### Record set
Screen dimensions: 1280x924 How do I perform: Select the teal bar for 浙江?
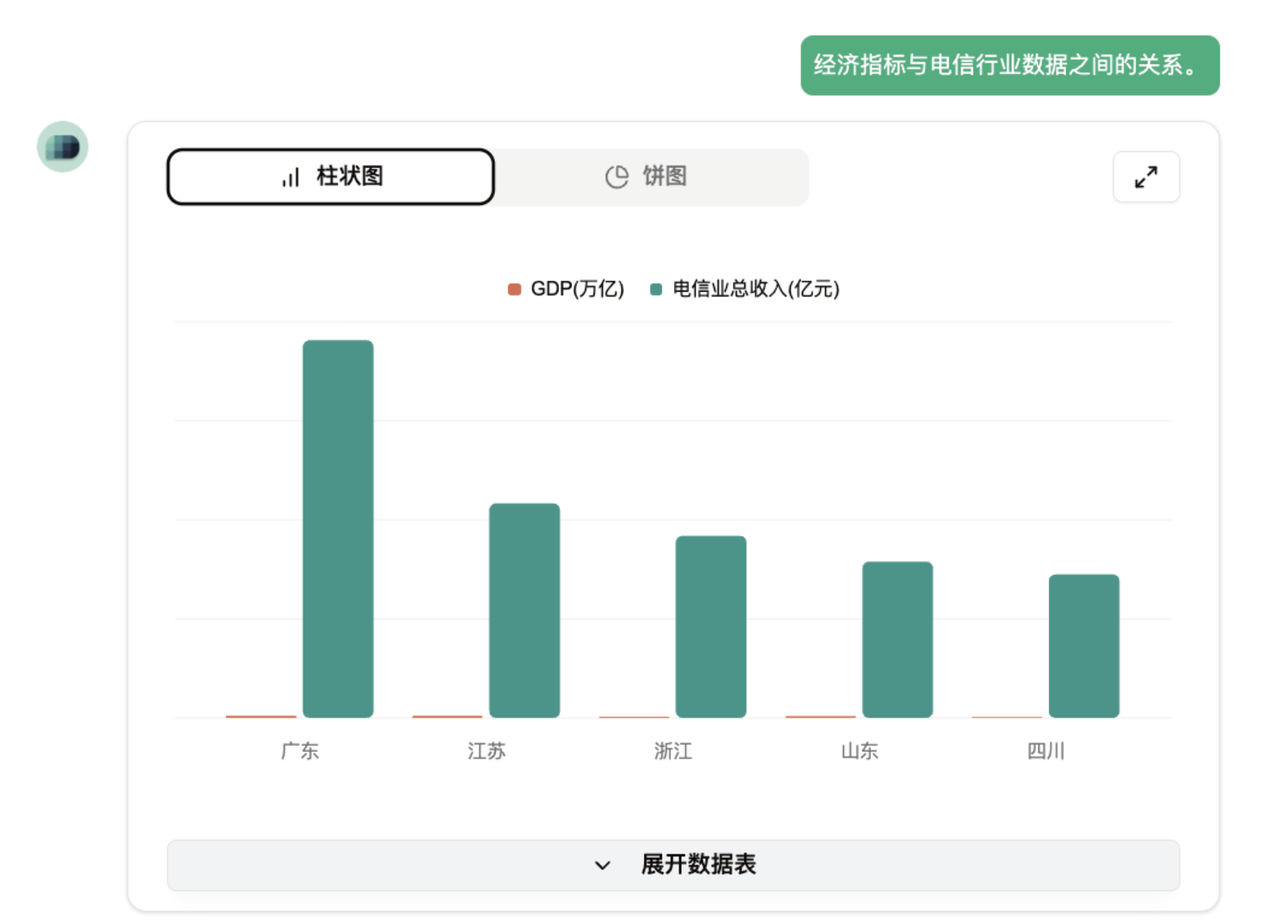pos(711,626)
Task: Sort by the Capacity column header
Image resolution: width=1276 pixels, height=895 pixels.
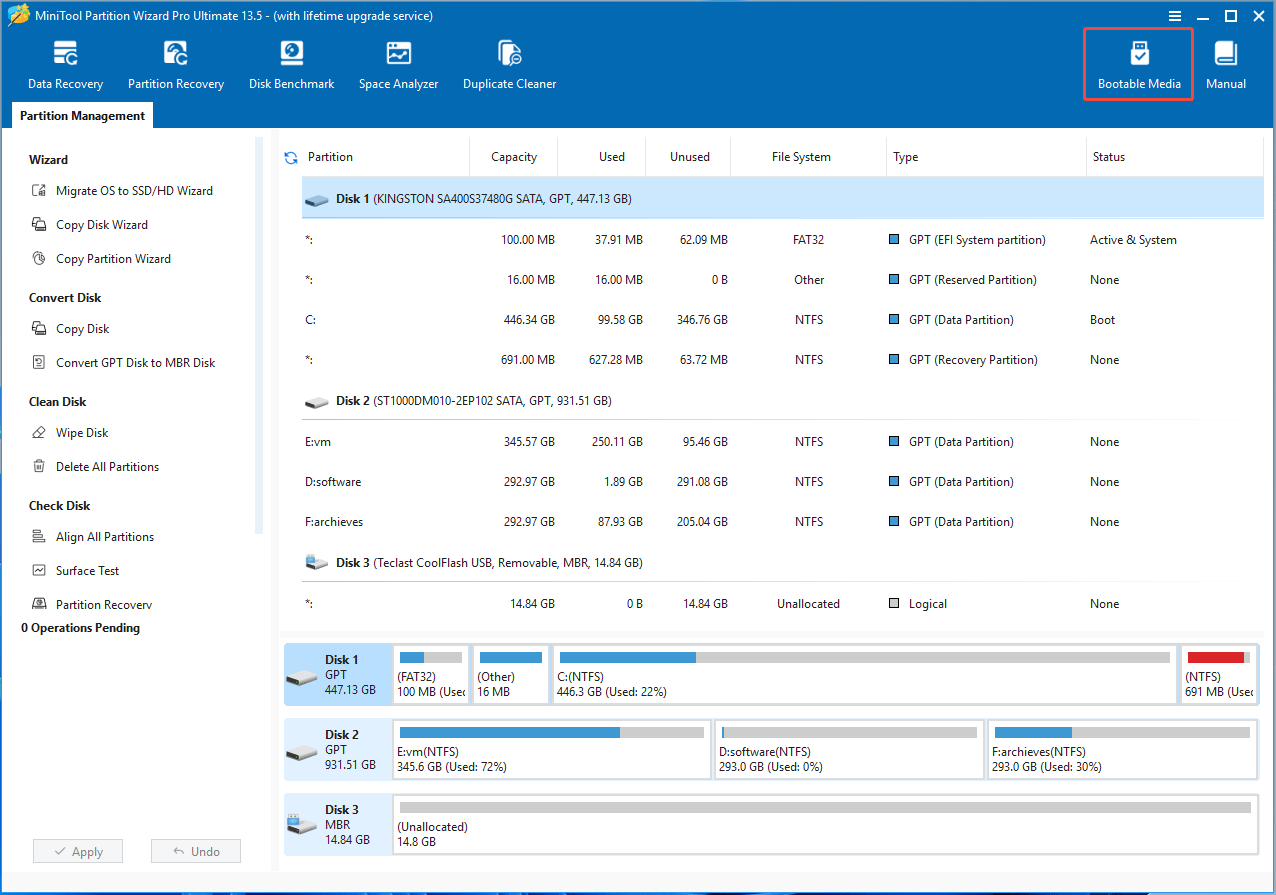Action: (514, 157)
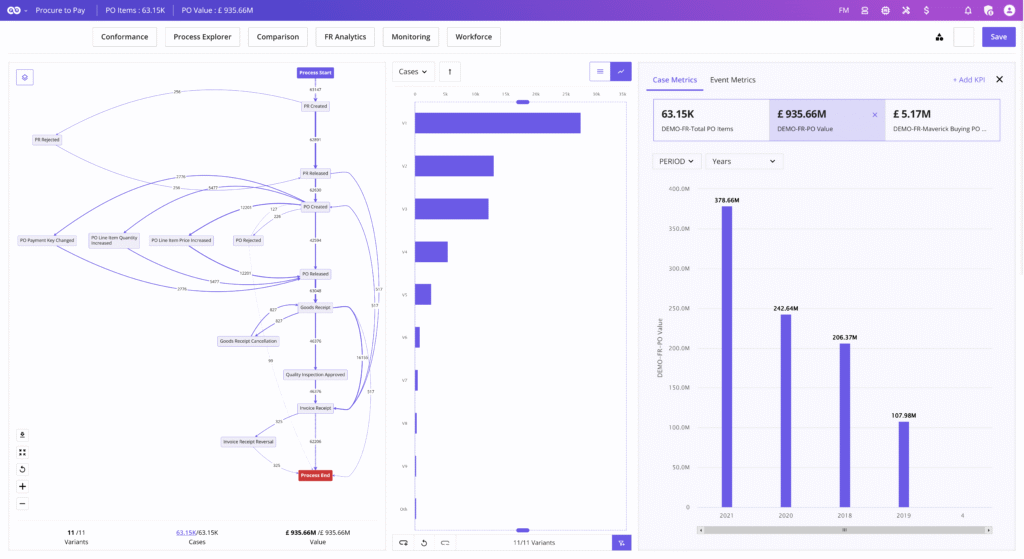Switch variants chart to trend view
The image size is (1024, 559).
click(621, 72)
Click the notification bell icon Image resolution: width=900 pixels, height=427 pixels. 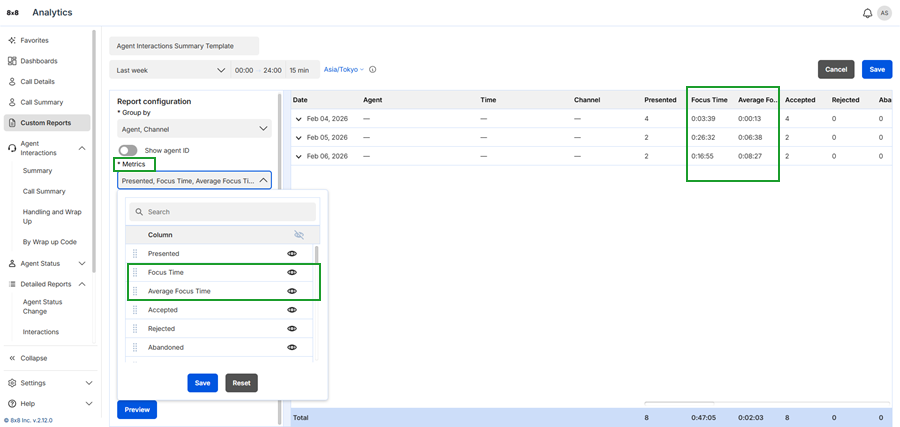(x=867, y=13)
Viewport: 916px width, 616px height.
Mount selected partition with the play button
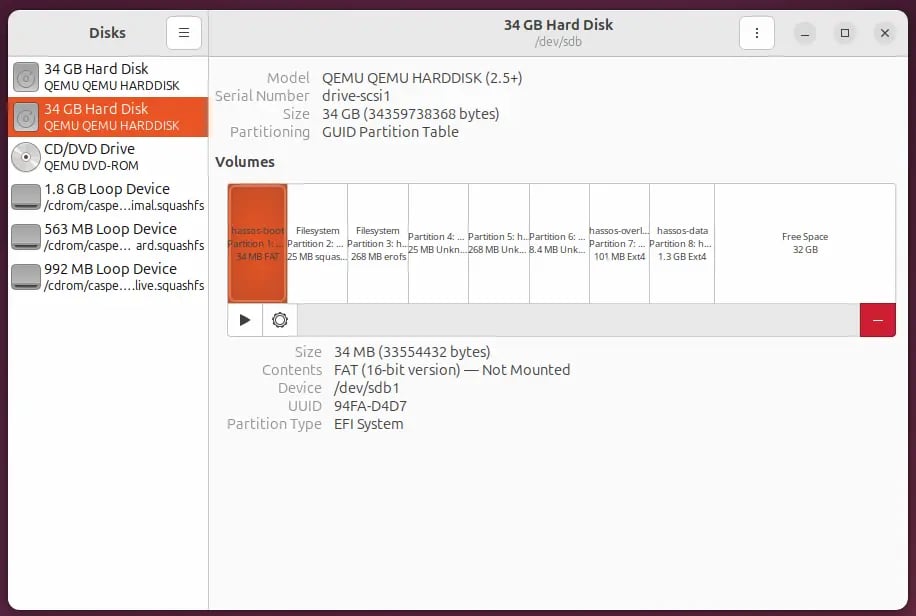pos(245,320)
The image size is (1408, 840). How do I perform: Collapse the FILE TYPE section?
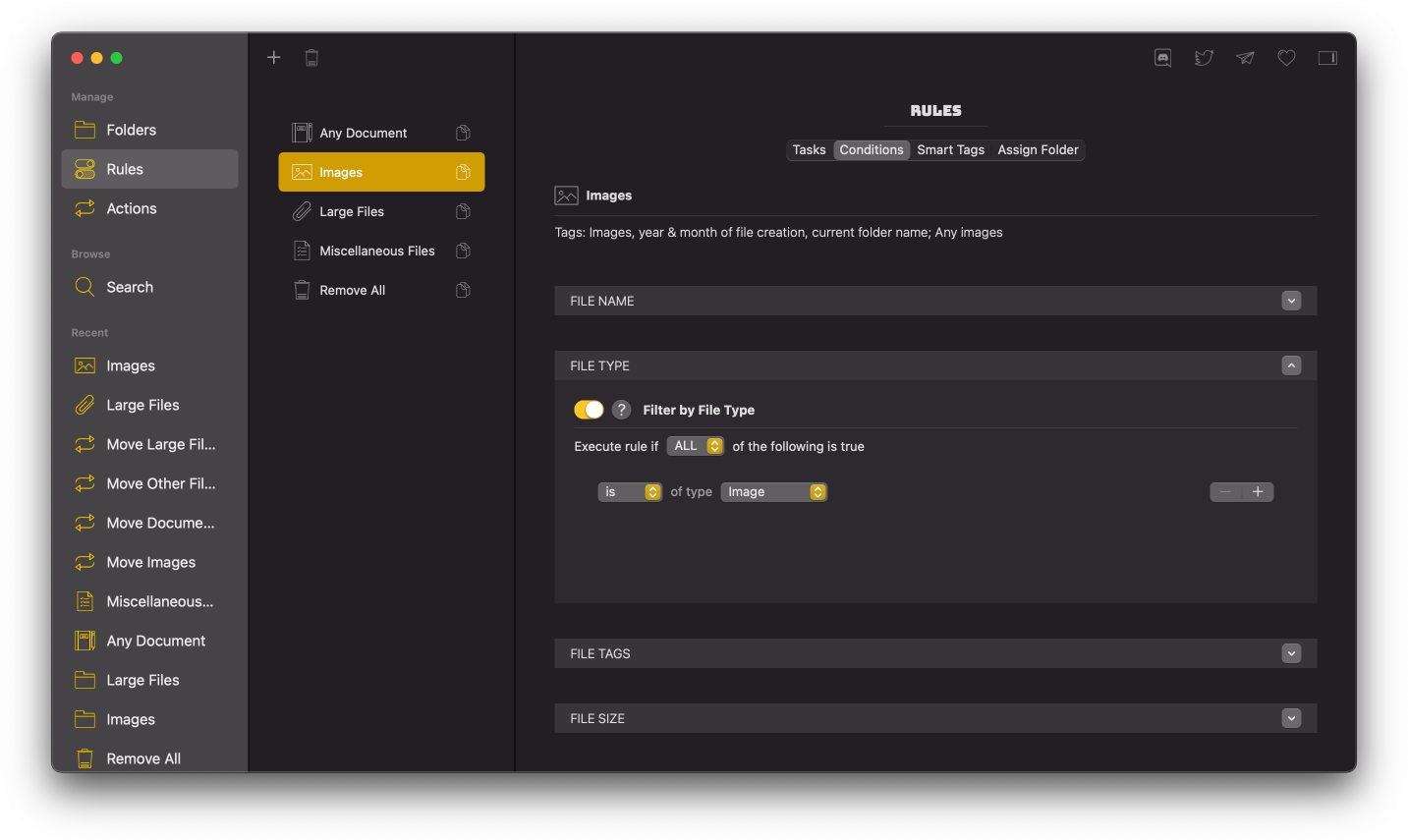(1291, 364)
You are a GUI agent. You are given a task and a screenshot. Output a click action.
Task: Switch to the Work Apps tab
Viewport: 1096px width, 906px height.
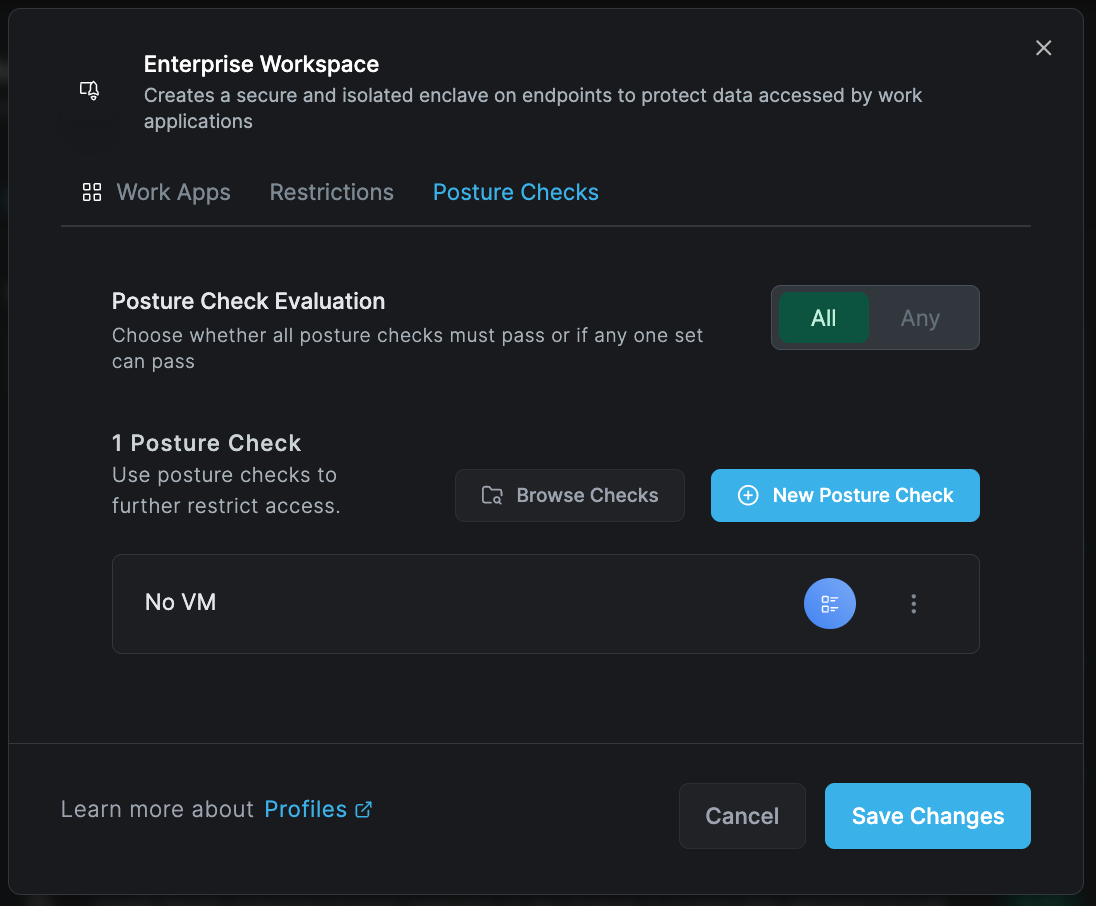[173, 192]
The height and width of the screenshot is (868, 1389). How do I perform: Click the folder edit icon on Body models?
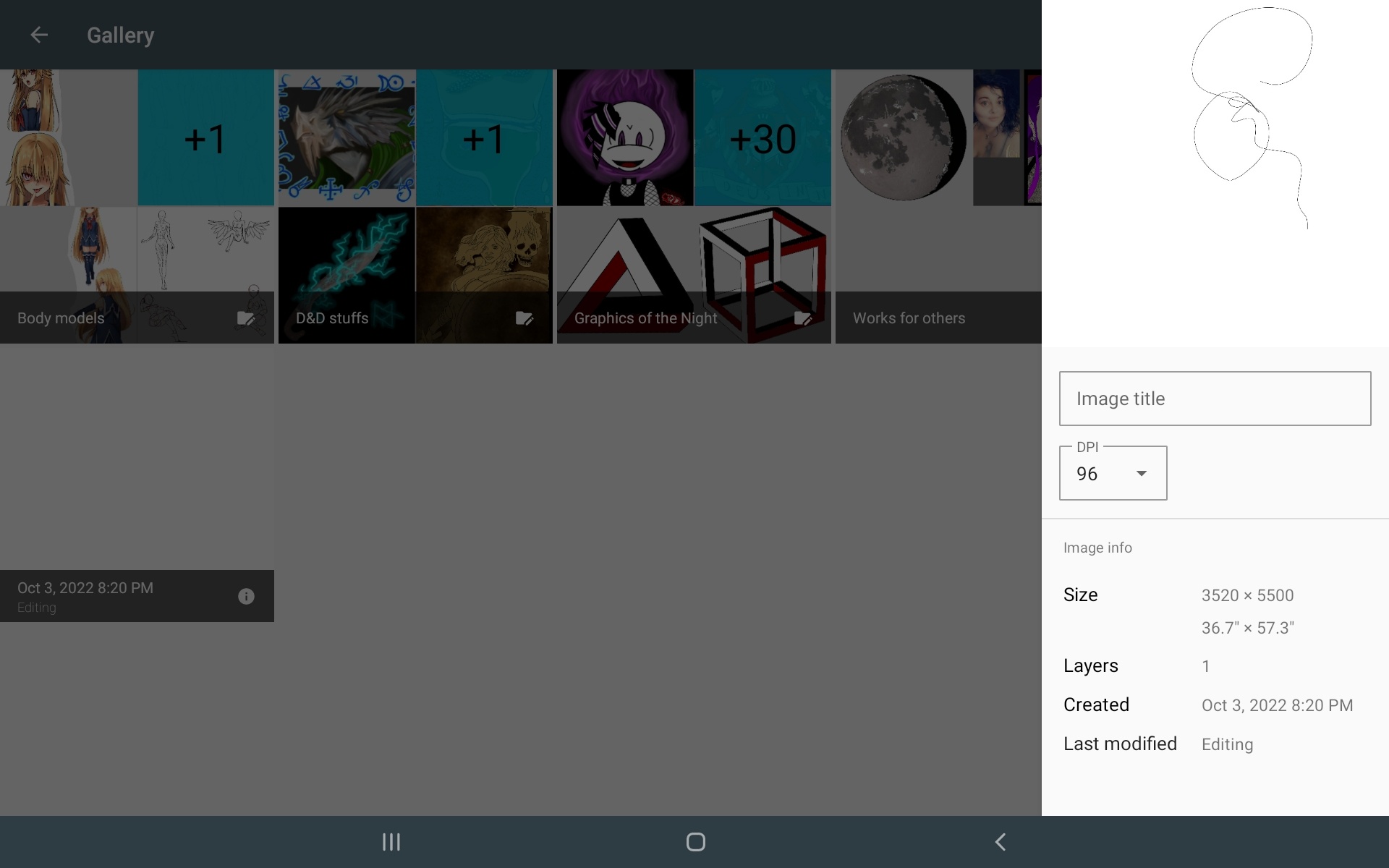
######
# [Directions]
How many lines of the material above contain the string "screenshot"? Reply with the number alone.

# [Solution to this task]
2